In a previous work we proposed a variable fixing heuristics for the 0-1 Multidimensional knapsack problem (01MDK). This approach uses fractional optima calculated in hyperplanes which contain the binary optimum. This algorithm obtained best lower bounds on the OR-Library benchmarks. Although it is very attractive in terms of results, this method does not prove the optimality of the solutions found and may fix variables to a non-optimal value. In this paper, we propose an implicit enumeration based on a reduced costs analysis which tends to fix non-basic variables to their exact values. The combination of two specific constraint propagations based on reduced costs and an efficient enumeration framework enable us to fix variables on the one hand and to prune significantly the search tree on the other hand.

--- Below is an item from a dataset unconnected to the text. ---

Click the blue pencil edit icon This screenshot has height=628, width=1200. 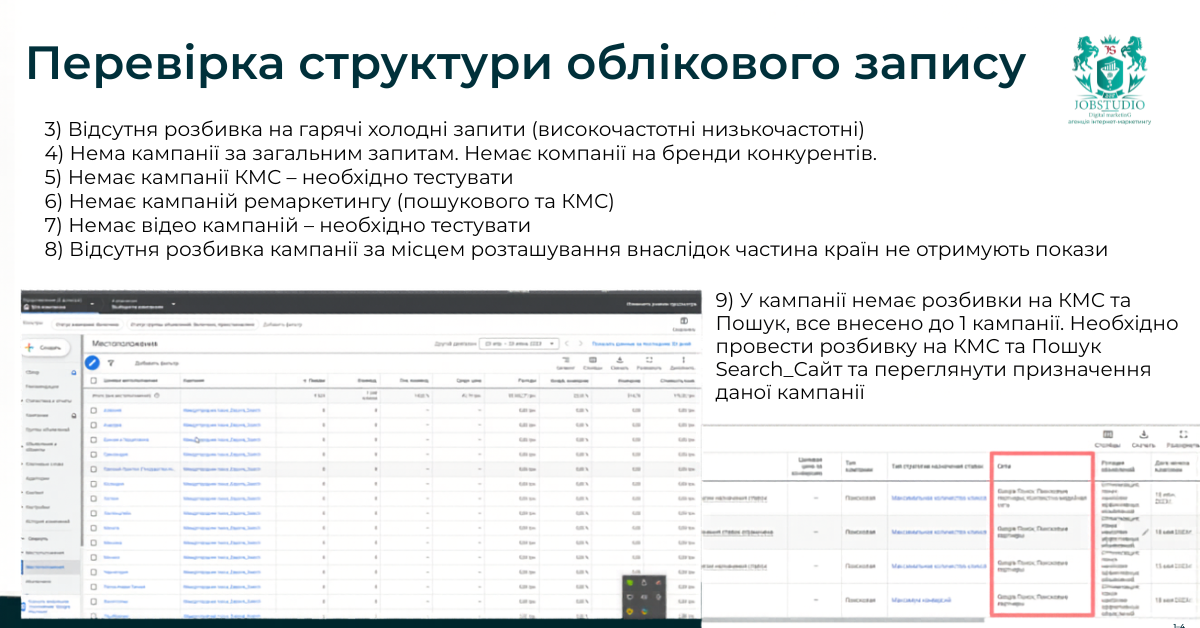pos(91,362)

Experimentally, our work provides two main contributions: (1) we obtain several new optimal solutions on hard instances of the OR-Library and (2) we reduce the bounds of the number of items at the optimum on several harder instances.

Suggested Citation

  • Yannick Vimont & Sylvain Boussier & Michel Vasquez, 2008. "Reduced costs propagation in an efficient implicit enumeration for the 01 multidimensional knapsack problem," Journal of Combinatorial Optimization, Springer, vol. 15(2), pages 165-178, February.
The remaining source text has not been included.